Unloading a kernel module lets a running Linux system stop using a driver or kernel feature without a reboot, which is useful during driver testing, device troubleshooting, and cleanup after a temporary module is no longer needed.
Linux keeps loadable modules separate from the core kernel image and tracks them in /proc/modules. The lsmod command formats that live module table, including each module's size and current Used by count, while modprobe –remove asks kmod to remove a module through its normal dependency rules and dependency metadata.
Unloading a module usually requires sudo, and it works only when nothing is still holding the module in use. Storage, network, graphics, and virtualization drivers can drop live services or access paths when removed, and some features are built directly into the running kernel instead of shipped as removable modules, so confirm the correct module name and plan the change during a safe maintenance window before unloading anything critical.
$ lsmod Module Size Used by bridge 421888 1 br_netfilter dummy 12288 0 nf_tables 380928 0 ##### snipped #####
Look for the target in the first column. The Used by field shows the current reference count followed by dependent module names, so a nonzero value usually means something is still holding the module open.

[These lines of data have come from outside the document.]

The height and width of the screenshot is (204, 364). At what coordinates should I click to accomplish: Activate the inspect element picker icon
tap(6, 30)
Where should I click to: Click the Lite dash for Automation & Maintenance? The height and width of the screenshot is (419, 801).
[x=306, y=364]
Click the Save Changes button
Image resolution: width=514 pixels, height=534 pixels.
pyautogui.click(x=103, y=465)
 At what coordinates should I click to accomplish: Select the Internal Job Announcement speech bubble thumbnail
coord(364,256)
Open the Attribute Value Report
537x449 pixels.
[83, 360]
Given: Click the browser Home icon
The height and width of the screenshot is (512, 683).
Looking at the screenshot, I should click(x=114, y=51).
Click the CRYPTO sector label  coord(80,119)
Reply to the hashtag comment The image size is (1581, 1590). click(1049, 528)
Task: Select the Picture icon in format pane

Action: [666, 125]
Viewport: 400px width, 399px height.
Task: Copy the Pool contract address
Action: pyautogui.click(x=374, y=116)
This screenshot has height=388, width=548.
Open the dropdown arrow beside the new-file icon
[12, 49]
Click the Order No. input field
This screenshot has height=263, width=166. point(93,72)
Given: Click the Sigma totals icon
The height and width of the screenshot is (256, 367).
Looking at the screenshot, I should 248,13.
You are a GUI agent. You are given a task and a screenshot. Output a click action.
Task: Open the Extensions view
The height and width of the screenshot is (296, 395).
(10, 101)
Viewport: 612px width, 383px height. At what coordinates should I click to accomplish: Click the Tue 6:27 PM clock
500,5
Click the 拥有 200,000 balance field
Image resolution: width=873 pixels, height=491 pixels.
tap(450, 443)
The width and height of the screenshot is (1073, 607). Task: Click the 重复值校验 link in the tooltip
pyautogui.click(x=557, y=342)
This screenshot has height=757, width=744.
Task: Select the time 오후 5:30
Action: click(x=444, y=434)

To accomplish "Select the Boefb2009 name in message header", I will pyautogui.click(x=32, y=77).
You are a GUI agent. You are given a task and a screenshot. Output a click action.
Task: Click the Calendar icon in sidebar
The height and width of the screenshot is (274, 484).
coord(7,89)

$ modprobe --dry-run --verbose --remove dummy rmmod dummy
modprobe uses the current module dependency data to remove unused prerequisite modules automatically, and it treats hyphens and underscores as the same module name.
$ sudo modprobe --remove dummy
A successful unload normally prints no output.
Do not unload the storage, network, display, or virtualization module that keeps the current system reachable unless the maintenance plan already accounts for the outage.
$ ls /sys/module/dummy ls: cannot access '/sys/module/dummy': No such file or directory
Use the exact module name shown by lsmod. If the directory still exists, the module is still active or was loaded again immediately by userspace.
$ ls /sys/module/videobuf2_memops/holders videobuf2_vmalloc
Each name under /sys/module/<module>/holders is a dependent module that still needs the target. Stop the related service, detach the device, or unload the dependent module first, then retry the original removal command.
$ sudo modprobe --remove videobuf2_memops modprobe: FATAL: Module videobuf2_memops is in use.
Do not switch to forced removal as a routine fix. rmmod –force works only on kernels built with force-unload support and can destabilize the running system by removing a module that still owns active resources.
$ modinfo loop name: loop filename: (builtin) ##### snipped #####
A filename: (builtin) result means the feature is compiled into the kernel image, so it cannot be unloaded with modprobe –remove.